Records from a data collection
────────────────────────────────────────

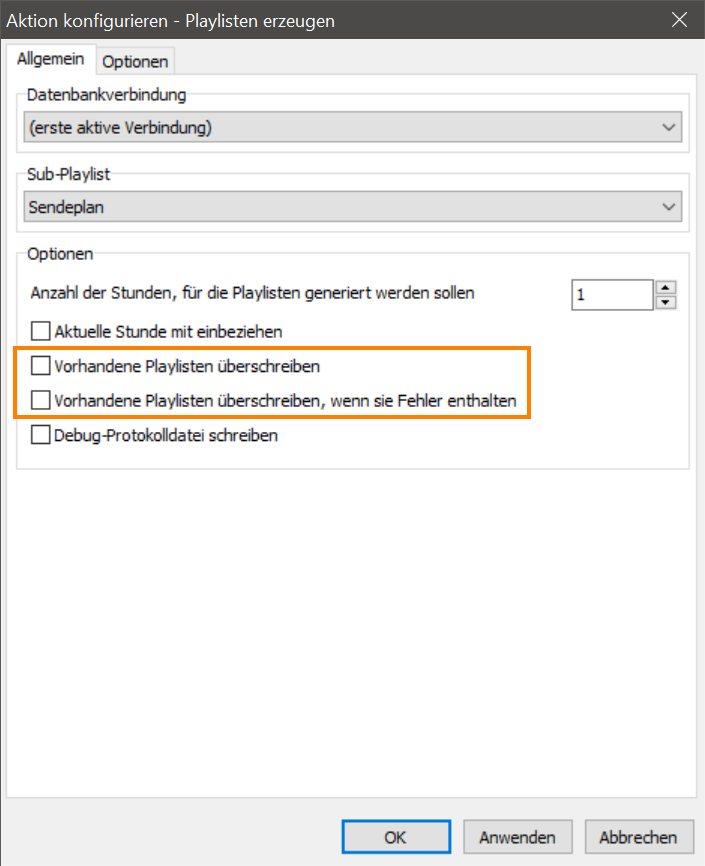Expand the Sub-Playlist Sendeplan dropdown
The width and height of the screenshot is (705, 866).
351,206
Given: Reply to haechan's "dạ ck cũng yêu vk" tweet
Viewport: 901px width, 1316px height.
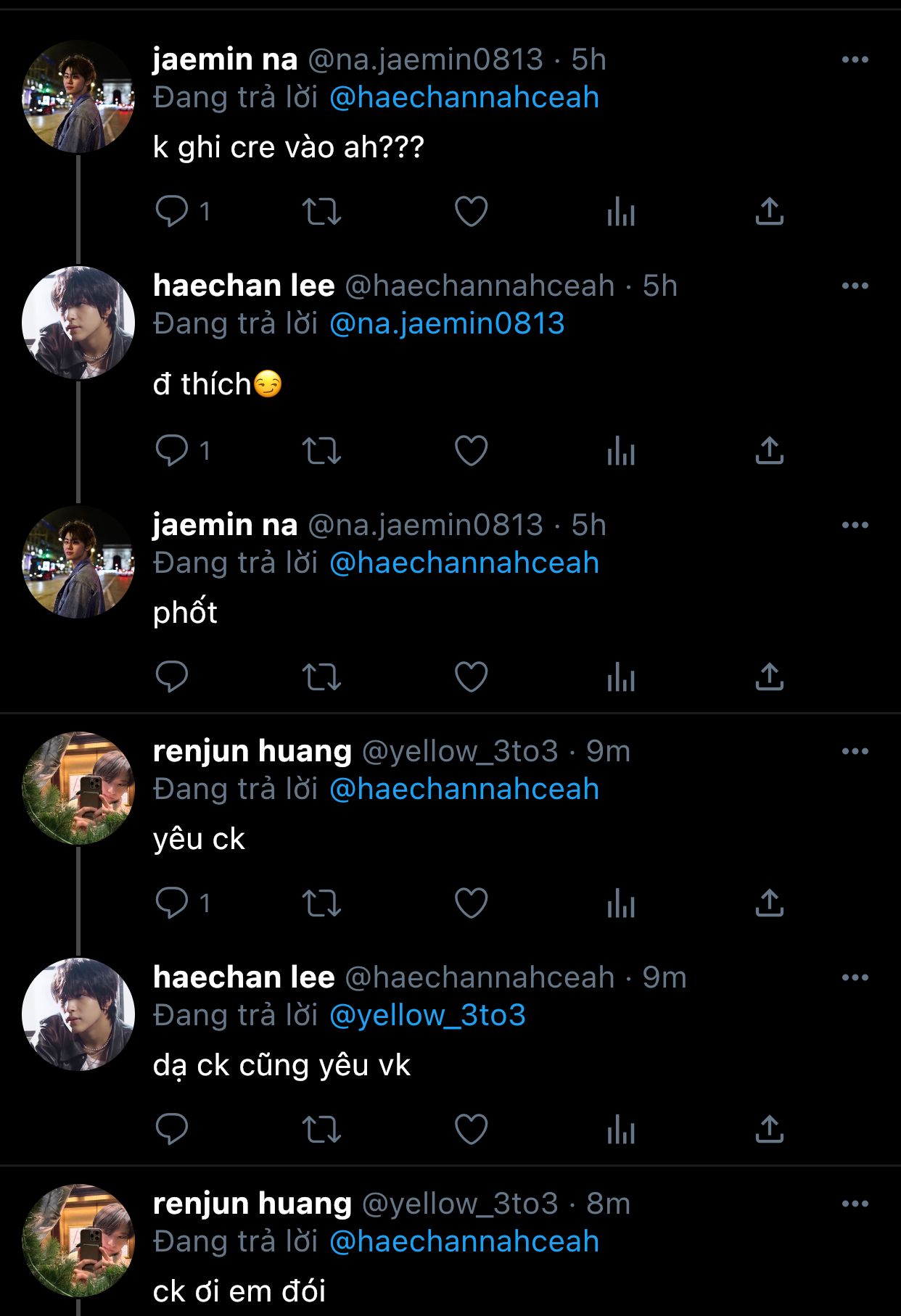Looking at the screenshot, I should (x=172, y=1130).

────────────────────────────────────────

Each line from the one holding "Given: Reply to" through the last line of the records above must be duplicated exactly, and pictures must not be.

Given: Reply to haechan's "dạ ck cũng yêu vk" tweet
Viewport: 901px width, 1316px height.
Looking at the screenshot, I should (x=172, y=1130).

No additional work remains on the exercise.